True stories make the most powerful songs. Obviously, this one was brought to mind by recent events.
[Sorry, but the lack of punctuation marks drives me nuts. I'm gonna put them in.]
Montreal, December '89
by Judy Small
It was a cold December afternoon, the line stretched round the block,
And some of them were weeping and some were still in shock.
Seven thousand came that day to pay their last respects
To fourteen women slaughtered for no reason but their sex.
And the cameras and the mikes were there to record the grief and fear
Of the ordinary people who worked and studied here,
And a woman in her fifties in a gentle quiet tone
Summed up her sisters' outrage at the murder of their own.
She said, "I wonder why, as I try to make sense of this,
Why is it always men who resort to the gun, the sword and the fist?
Why does 'gunman' sound so familiar while 'gunwoman' doesn't quite ring true?
What is it about men that makes them do the things they do?"

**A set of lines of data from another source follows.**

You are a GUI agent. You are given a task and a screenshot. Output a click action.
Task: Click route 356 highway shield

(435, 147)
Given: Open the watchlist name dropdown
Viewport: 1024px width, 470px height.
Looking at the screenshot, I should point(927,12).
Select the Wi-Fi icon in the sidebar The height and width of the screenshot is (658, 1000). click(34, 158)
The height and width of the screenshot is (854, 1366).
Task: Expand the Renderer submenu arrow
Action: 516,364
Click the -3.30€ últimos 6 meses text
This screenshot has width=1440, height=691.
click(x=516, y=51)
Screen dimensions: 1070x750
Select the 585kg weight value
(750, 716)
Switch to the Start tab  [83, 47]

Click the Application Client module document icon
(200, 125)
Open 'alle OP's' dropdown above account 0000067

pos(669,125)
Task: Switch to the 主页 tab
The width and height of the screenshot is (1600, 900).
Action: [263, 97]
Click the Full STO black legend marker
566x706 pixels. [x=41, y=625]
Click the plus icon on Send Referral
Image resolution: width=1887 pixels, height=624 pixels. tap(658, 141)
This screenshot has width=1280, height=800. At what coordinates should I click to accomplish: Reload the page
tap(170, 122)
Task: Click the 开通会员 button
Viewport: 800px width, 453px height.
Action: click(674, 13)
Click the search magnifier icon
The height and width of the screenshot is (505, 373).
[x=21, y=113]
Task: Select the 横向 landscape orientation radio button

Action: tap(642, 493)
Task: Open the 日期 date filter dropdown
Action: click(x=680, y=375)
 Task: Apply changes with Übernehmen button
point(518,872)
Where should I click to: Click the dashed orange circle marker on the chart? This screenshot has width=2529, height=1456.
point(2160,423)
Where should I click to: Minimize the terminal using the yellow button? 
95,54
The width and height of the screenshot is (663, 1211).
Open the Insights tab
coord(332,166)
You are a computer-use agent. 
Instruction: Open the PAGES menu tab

And the man behind her in the line, he started getting steamed.
He said, "It wasn't because he was a man, this guy was crazy, mad, obscene."
"Yes he was crazy," the woman replied, "But women go crazy too.
And I've never heard of a woman shooting fourteen men, have you?"
And all those other times came flooding back to me again:
A hundred news reports of men killing family, strangers, friends.
And yes I can remember one or two where a woman's hand held the gun,
But exceptions only prove the rule and the questions still remain.
And don't you wonder why, as you try to make sense of this,
Why is it always men who resort to the gun, the sword and the fist?
Why does "gunman" sound so familiar while "gunwoman" doesn't quite ring true?
What is it about men that makes them do the things they do?
And I know there are men of conscience who aren't like that at all,
Who would never raise a hand in anger and who reject the macho role.
And if you were to ask them about the violence that men do,
I know they'd say they hate male violence too,
And so we wonder why, as we try to make sense of this,
Why is it always men who resort to the gun, the sword and the fist?
Why does "gunman" sound so familiar while "gunwoman" doesn't quite ring true?
What is it about men that makes them do the things they do?